The passage of the Voting Rights Act and other civil rights laws in the 1960s by a Democratic president and Congress started the most seismic change in two centuries of American politics. White conservatives in the South and Midwest left the old Democratic Party and settled, uncomfortably at first, into the Republican Party — a shift that became complete with racial and nationalist taunts in 2010 and beyond of a new Republican showman, Donald Trump.
George Bush’s narrow election in 2000, thanks to voter suppression in Florida, sent a message to the party. Even marginal vote suppression can make a critical difference in a big election like the presidential race, and also in local elections here and there. So after Republicans gained majorities in state legislatures — after 2010 in Arkansas — they began to tinker with voting procedures, notably by requiring voters to present an official photo identification at the polls to prove that they were the person whose registration they were using, although not a single instance of such fraud was cited. It was a real problem for lots of people — the elderly, the disabled and Black women, who most often did not have cars and had no official ID. Alternate procedures — provisional ballots — would be allowed but the process was confusing, embarrassing and too daunting for many. It was easier to just stay home.

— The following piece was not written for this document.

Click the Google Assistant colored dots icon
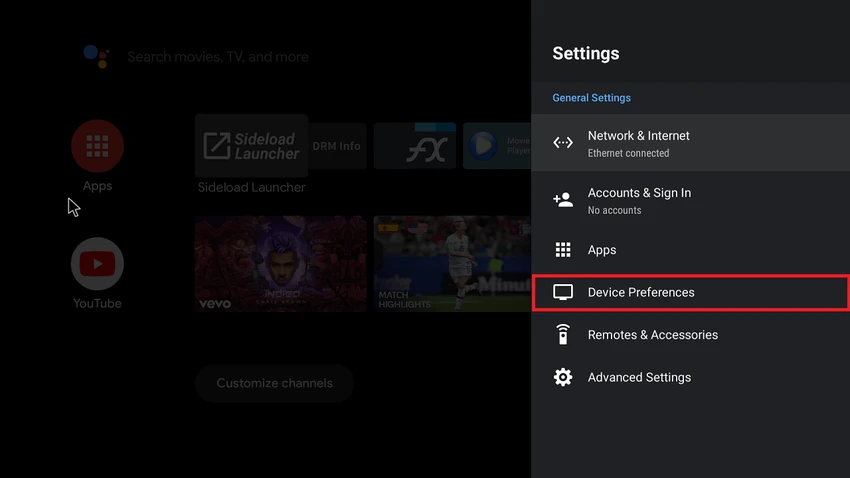 point(96,56)
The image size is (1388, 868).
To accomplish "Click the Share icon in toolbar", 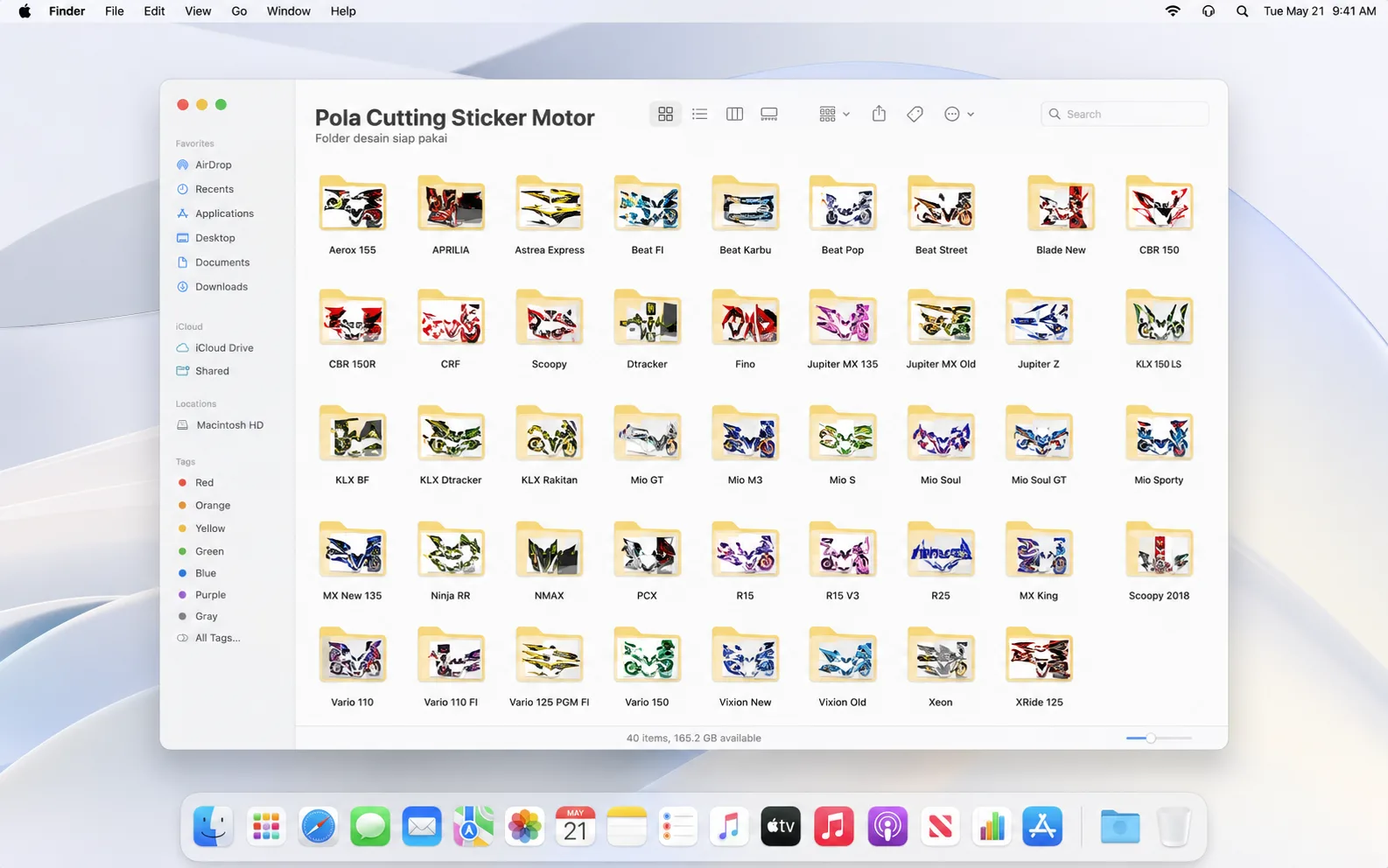I will (879, 114).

The Arkansas legislature in 2013 passed such a law and then overrode the veto of Gov. Mike Beebe. The bill clearly violated Arkansas’s voter-registration law by enacting a new requirement for voting, and the Arkansas Supreme Court said so. (Full disclosure: A group I founded helped initiate the suit.) No problem. The legislature came back the next year and sent a constitutional amendment to the voters, who perfunctorily ratified the Republican amendment requiring official ID to vote.
Now, at the urging of Donald Trump and the Party of Lincoln and Rockefeller that Trump now owns, the legislatures of Arkansas and at least 32 other states are back at the wheel, grinding out more barriers to voting in the 2022 and 2024 elections. It is depressing but mainly because a once-idealistic party seeks to undermine the very foundation of democracy.
Here is the good news: The suppression they are engineering will have only a negligible effect because the targeted and once-cowed citizens are newly invigorated. Also, when we all go to the polls again, with a little grace, voters will not face the perils of a raging virus.